EU Member States lagging behind
Digital companies are not only more innovative and faster-growing than non-digital businesses, they also create more jobs. Currently, almost all the technology platforms we rely on are based in the United States. Similarly, only five of the top 100 fastest-growing artificial intelligence companies in the world are European – and none of them are among the 50 largest.
Over the past 15 years, Europe has been investing less in research, development and innovation than other main players. The enormous recovery programmes launched due to the crisis offer the EU an opportunity to sharply develop this area to catch up with global competitors.
In addition, green and digital technologies are expected to be the growth markets of the next few decades - and climate change can only be managed through a combination of these two elements.

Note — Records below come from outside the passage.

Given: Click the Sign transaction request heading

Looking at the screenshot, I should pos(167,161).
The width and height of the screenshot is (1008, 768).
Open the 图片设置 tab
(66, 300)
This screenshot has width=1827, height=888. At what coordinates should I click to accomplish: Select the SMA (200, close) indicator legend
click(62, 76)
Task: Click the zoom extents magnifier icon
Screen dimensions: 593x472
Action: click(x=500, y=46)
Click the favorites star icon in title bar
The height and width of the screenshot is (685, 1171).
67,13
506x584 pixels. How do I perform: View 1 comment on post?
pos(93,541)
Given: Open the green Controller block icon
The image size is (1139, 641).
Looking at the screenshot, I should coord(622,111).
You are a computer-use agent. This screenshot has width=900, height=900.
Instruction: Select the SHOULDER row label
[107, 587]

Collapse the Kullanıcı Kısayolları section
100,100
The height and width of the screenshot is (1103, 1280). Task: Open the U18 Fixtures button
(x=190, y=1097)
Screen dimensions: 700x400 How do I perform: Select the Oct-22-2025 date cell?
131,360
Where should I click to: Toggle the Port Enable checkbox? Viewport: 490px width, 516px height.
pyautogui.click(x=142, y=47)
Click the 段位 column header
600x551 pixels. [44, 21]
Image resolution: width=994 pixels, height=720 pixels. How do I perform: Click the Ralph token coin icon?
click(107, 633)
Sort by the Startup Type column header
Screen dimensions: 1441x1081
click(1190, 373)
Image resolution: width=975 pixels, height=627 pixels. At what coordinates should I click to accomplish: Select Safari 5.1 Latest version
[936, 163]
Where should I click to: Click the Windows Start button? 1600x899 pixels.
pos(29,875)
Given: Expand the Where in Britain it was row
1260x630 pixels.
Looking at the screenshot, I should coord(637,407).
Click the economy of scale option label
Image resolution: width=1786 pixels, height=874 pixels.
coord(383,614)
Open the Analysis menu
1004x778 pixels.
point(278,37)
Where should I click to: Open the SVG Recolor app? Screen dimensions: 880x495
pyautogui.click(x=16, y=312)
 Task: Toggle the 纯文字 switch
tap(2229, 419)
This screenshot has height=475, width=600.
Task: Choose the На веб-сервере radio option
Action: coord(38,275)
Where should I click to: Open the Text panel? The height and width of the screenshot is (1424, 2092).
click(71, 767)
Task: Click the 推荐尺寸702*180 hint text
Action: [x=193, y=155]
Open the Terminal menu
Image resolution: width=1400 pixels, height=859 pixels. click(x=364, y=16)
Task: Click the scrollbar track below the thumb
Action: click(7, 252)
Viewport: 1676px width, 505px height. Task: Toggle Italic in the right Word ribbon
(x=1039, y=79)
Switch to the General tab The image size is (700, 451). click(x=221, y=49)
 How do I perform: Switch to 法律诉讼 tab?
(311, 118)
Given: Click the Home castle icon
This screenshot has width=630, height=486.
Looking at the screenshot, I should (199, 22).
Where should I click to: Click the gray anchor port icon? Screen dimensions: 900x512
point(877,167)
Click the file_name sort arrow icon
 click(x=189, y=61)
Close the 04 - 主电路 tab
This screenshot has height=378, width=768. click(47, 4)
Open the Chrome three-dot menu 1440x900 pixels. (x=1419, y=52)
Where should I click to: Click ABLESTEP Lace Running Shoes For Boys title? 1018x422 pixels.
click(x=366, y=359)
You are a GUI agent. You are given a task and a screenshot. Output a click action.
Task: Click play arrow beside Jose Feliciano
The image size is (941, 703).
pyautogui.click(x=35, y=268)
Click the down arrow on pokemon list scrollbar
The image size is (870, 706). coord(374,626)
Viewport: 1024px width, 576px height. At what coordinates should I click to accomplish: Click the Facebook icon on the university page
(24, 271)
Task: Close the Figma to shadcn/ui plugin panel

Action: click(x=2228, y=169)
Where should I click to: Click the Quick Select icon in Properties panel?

“It would be dangerous and illusory to think that we could meet the climate targets for 2030 and 2050 with current technologies,” President Hoyer affirmed. “While Europe is at the forefront of green technologies, for digitalisation the reality is very different.”
“If we want to secure our values and prosperity for future generations, we must strengthen the global competitiveness of our companies”, he continued. “Consistent innovation and more productive, sustainable growth will enable us to emerge from the crisis sooner.”
The Management Committee of the European Investment Bank, chaired by President Werner Hoyer, is in Helsinki this week for discussions and high-level meetings with national and local authorities. Starting from July 1st, Finland will take over the rotating Presidency of the European Union.